• **Excerpt to read**:
Also, I like the idea of a review of Goldner's book a lot. I will get
down to number crunching in a mo' and then we'll see whether there's
slack in the system. We'll need to prioritise the proposed articles too.
Just wanted to forward the below response to Gilroy's Against Race book
too. This is written from the perspective of a black nationalist
anti-racist. He wants to preserve culturally/racially constructed
difference and tolerance at the same time and thinks that Gilroy (in the
employ of the white bourgeoisie) is a race traitor for espousing
racelessness. Although much of it is wack, it does have some provocative
ideas in it. Also, makes me wonder about whether MC is really a byword
for racelessness a la Gilroy's PoMo notion of hybrid/mongrel identities
etc. Also, what forms of solidarity are ok and what not/wotnot? Race as
a mechanism to unify tranches of the working class/ descendants of
slaves will always be mired in the same white-enlightenment-supermacist
discourse it results from, but it is a powerful agent of solidarity.
xxj
Paul Gilroy, Against Race - A Review
Cambridge: Harvard University Press, 2000.

• **What to do**:
1. Reproduce the note on Gilroy's book from "Just wanted to" to "agent of solidarity.".
2. Put this sentence from the note on Gilroy's book into Spanish: "Although much of it is wack, it does have some provocative ideas in it."

• **Data extract**:
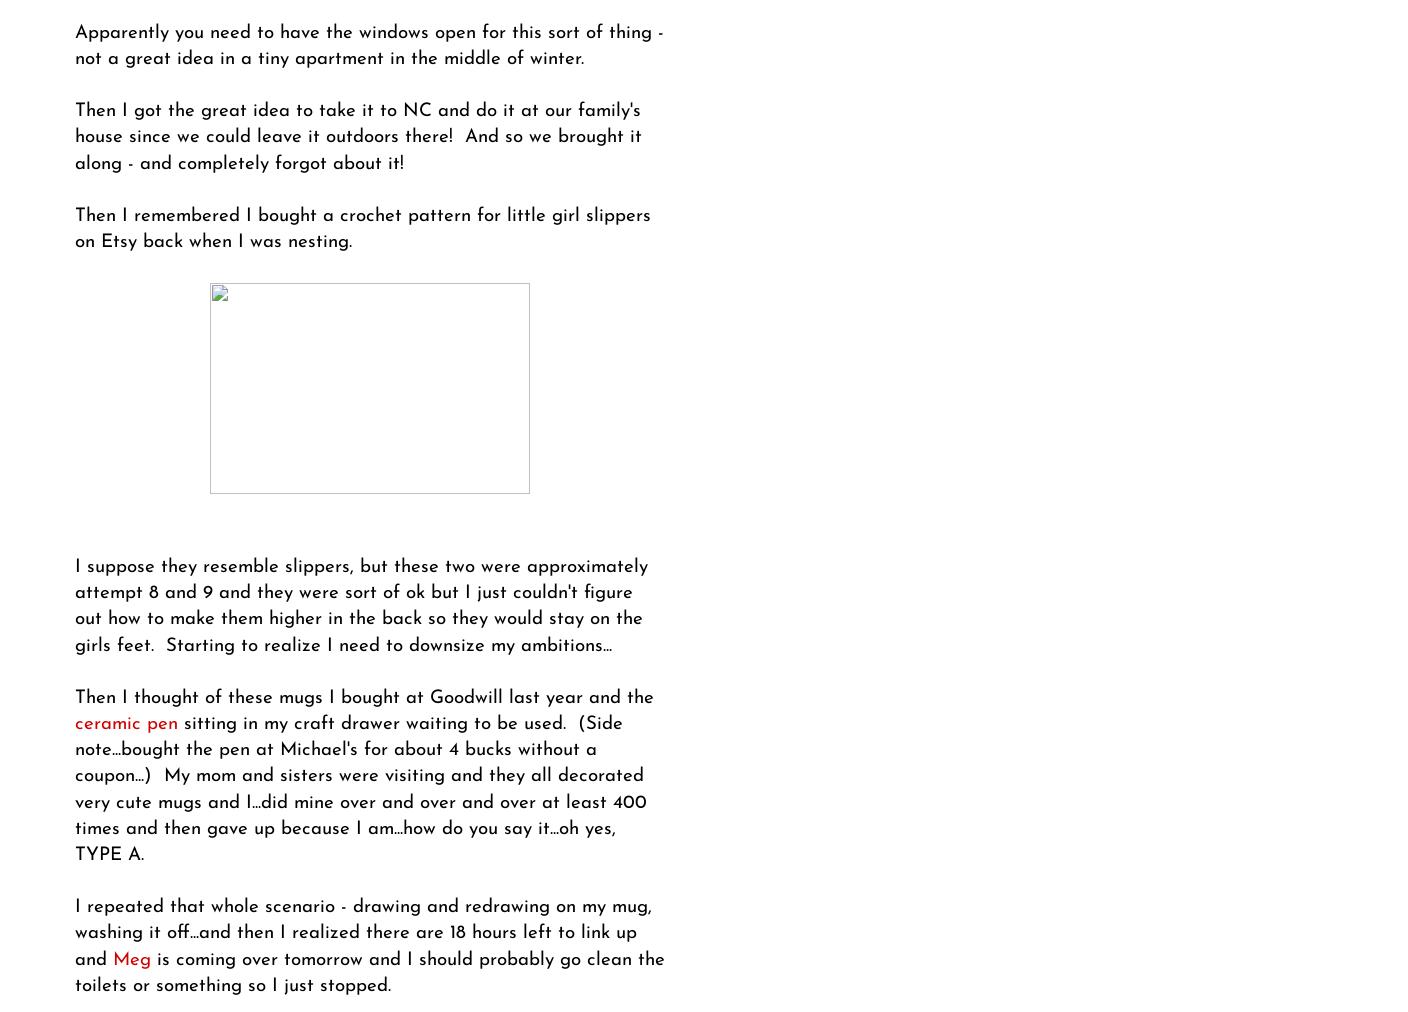 The image size is (1408, 1012). Describe the element at coordinates (361, 229) in the screenshot. I see `'Then I remembered I bought a crochet pattern for little girl slippers on Etsy back when I was nesting.'` at that location.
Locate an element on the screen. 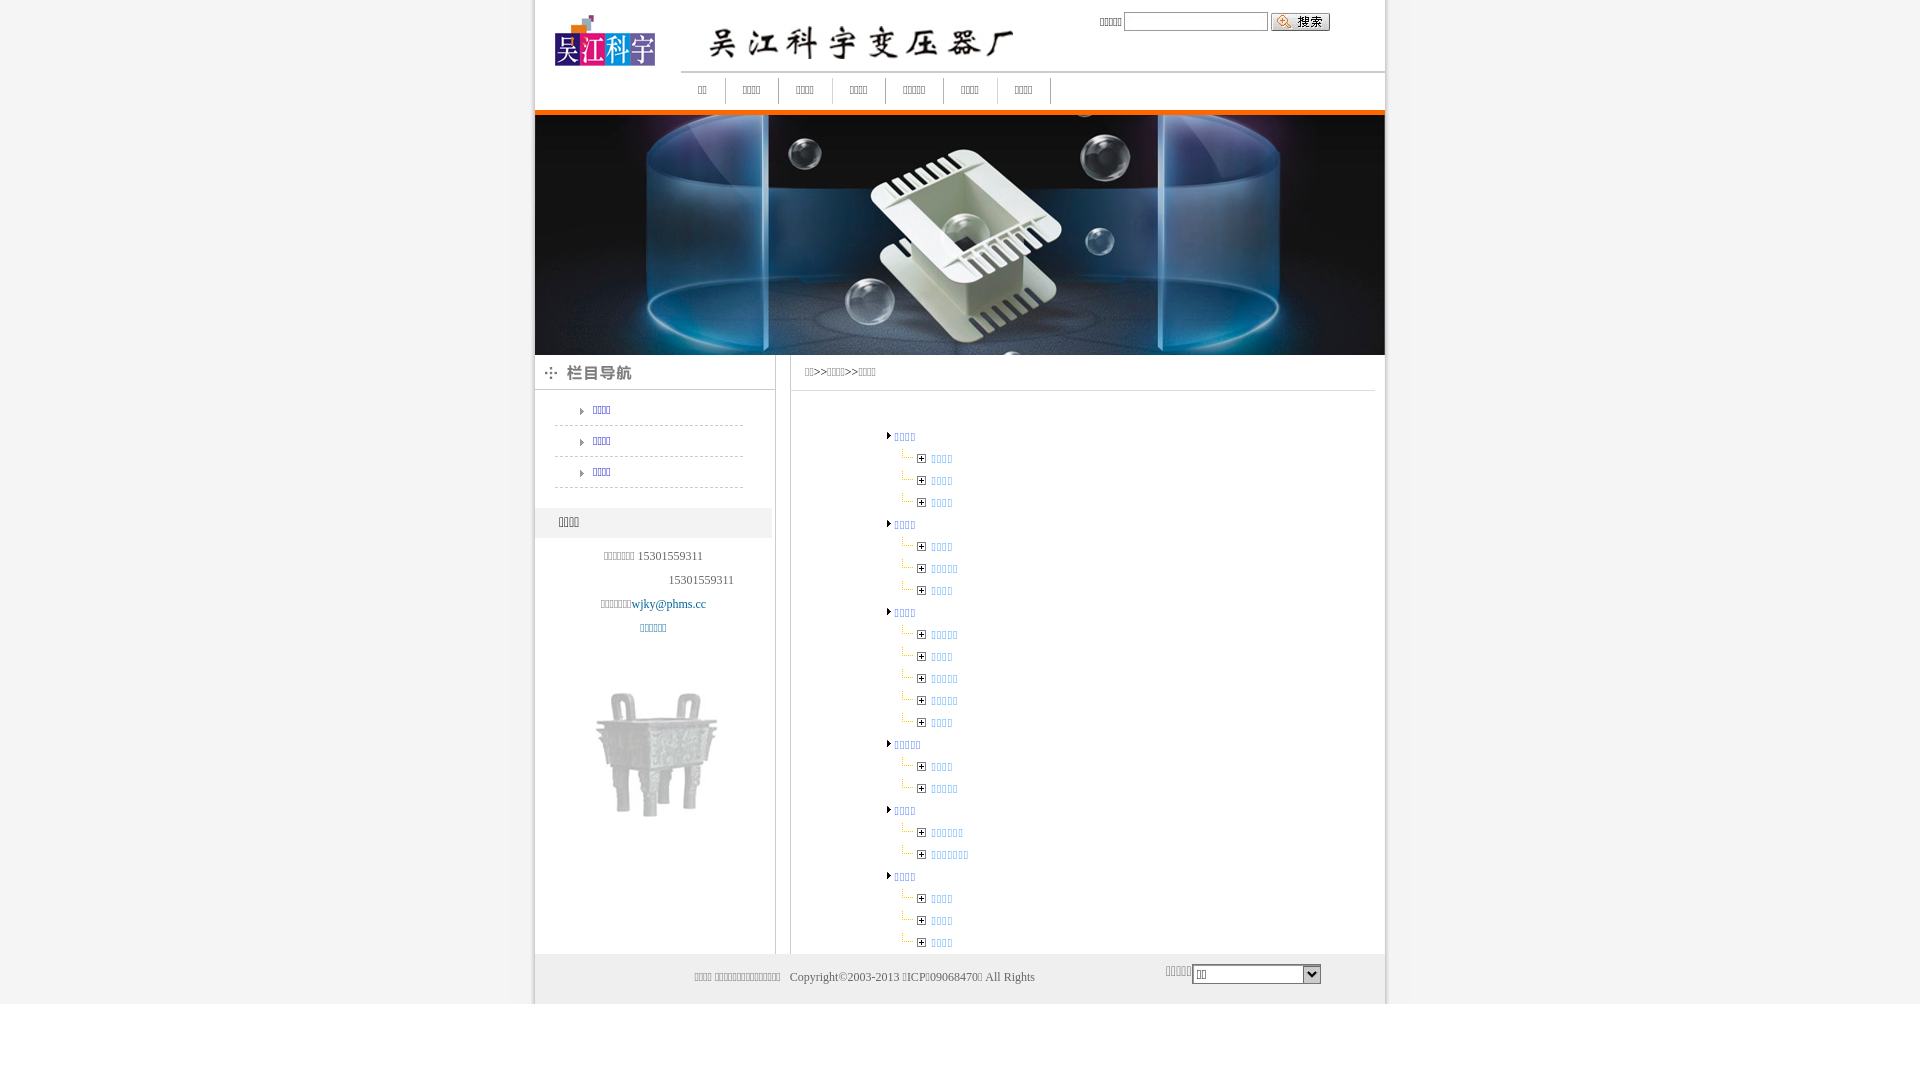 This screenshot has height=1080, width=1920. 'wjky@phms.cc' is located at coordinates (668, 603).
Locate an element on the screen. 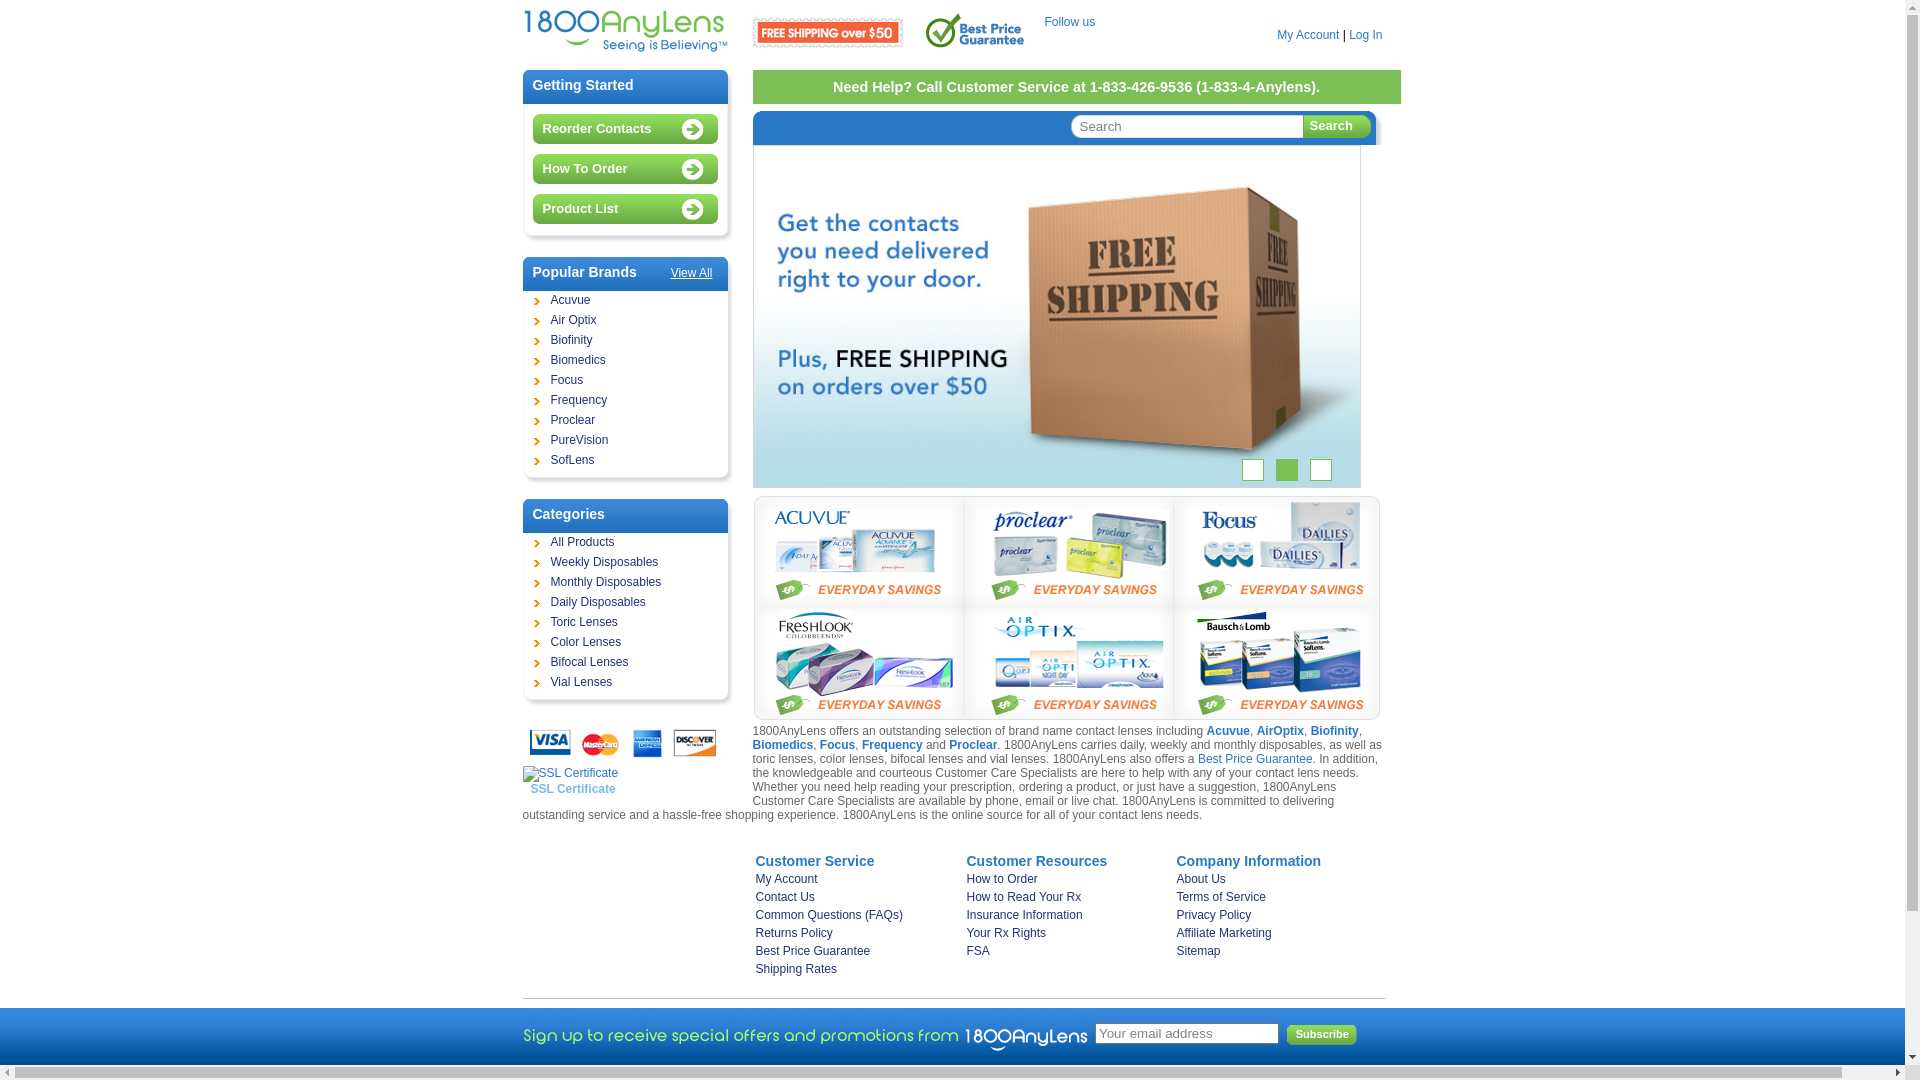 This screenshot has width=1920, height=1080. 'Sitemap' is located at coordinates (1272, 950).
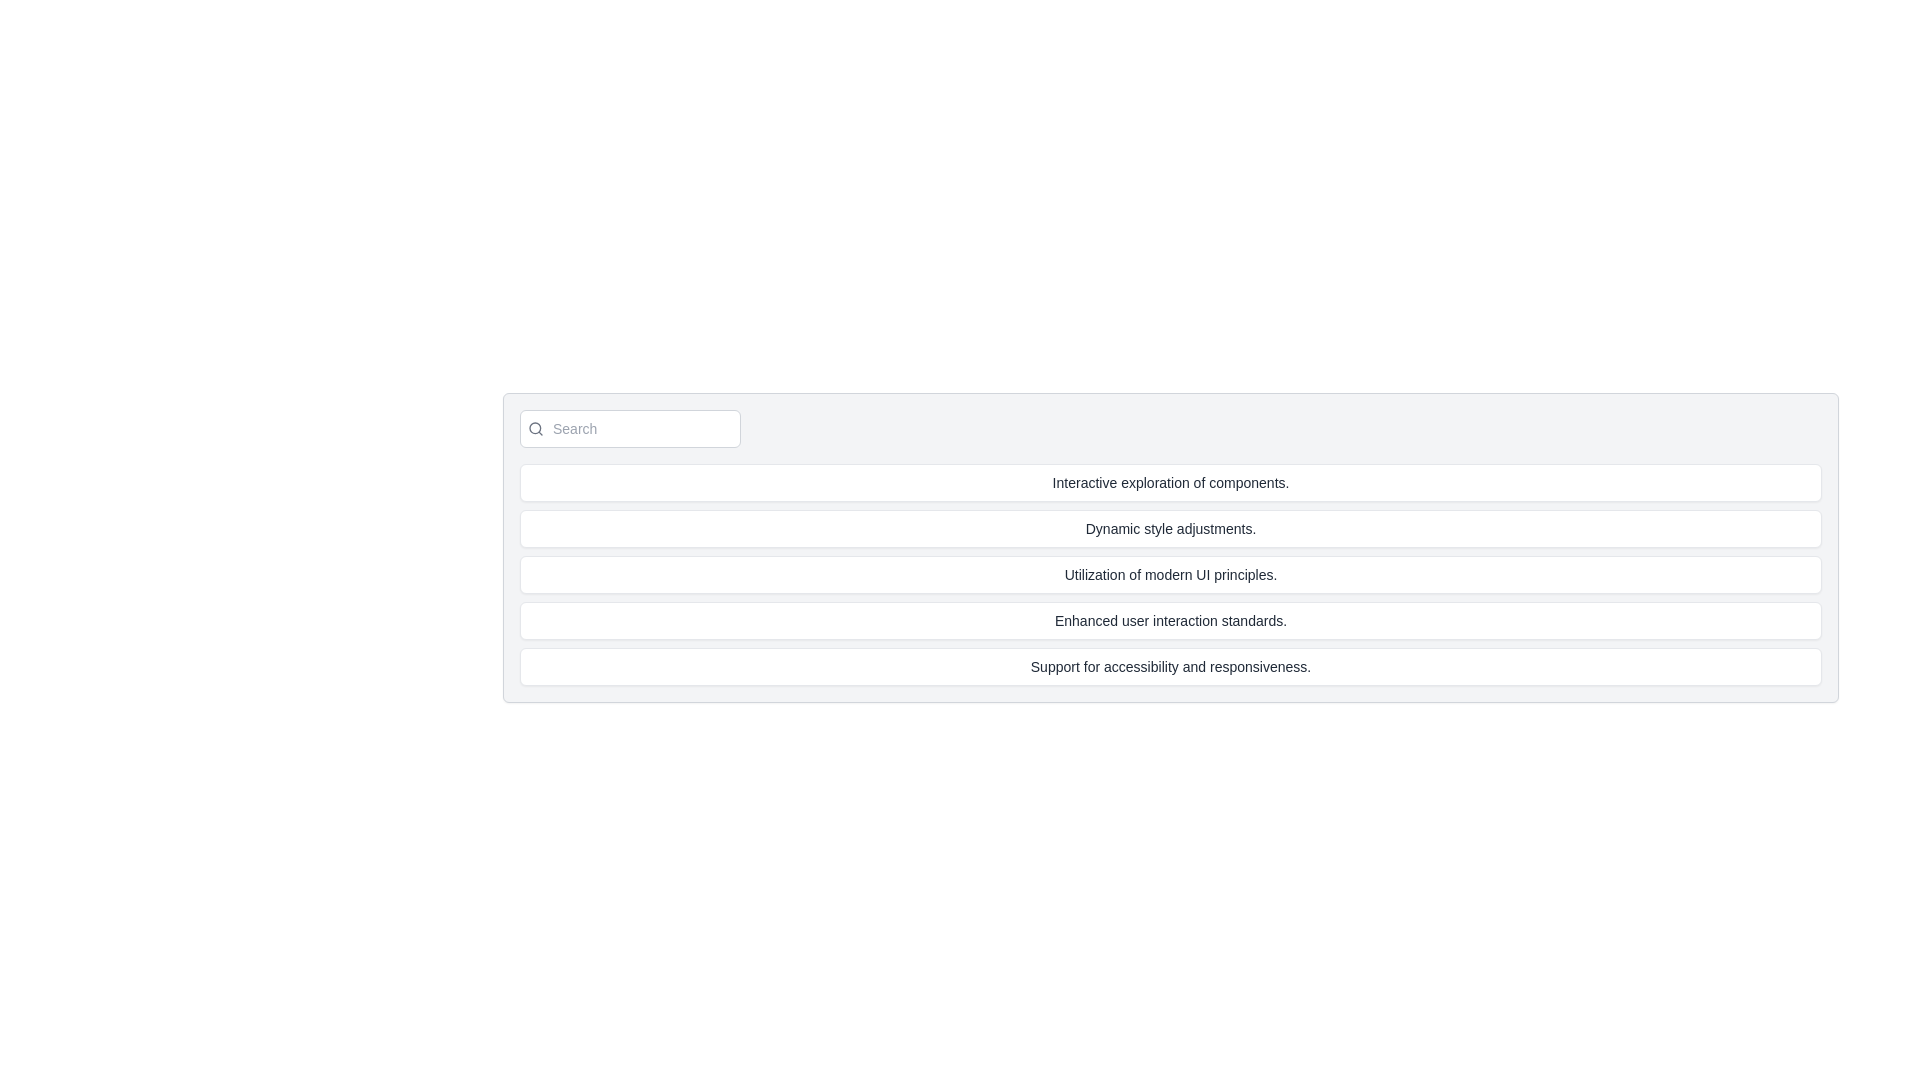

• **Results**:
1.
Just wanted to forward the below response to Gilroy's Against Race book
too. This is written from the perspective of a black nationalist
anti-racist. He wants to preserve culturally/racially constructed
difference and tolerance at the same time and thinks that Gilroy (in the
employ of the white bourgeoisie) is a race traitor for espousing
racelessness. Although much of it is wack, it does have some provocative
ideas in it. Also, makes me wonder about whether MC is really a byword
for racelessness a la Gilroy's PoMo notion of hybrid/mongrel identities
etc. Also, what forms of solidarity are ok and what not/wotnot? Race as
a mechanism to unify tranches of the working class/ descendants of
slaves will always be mired in the same white-enlightenment-supermacist
discourse it results from, but it is a powerful agent of solidarity.

2. Aunque gran parte es absurda, sí contiene algunas ideas provocadoras.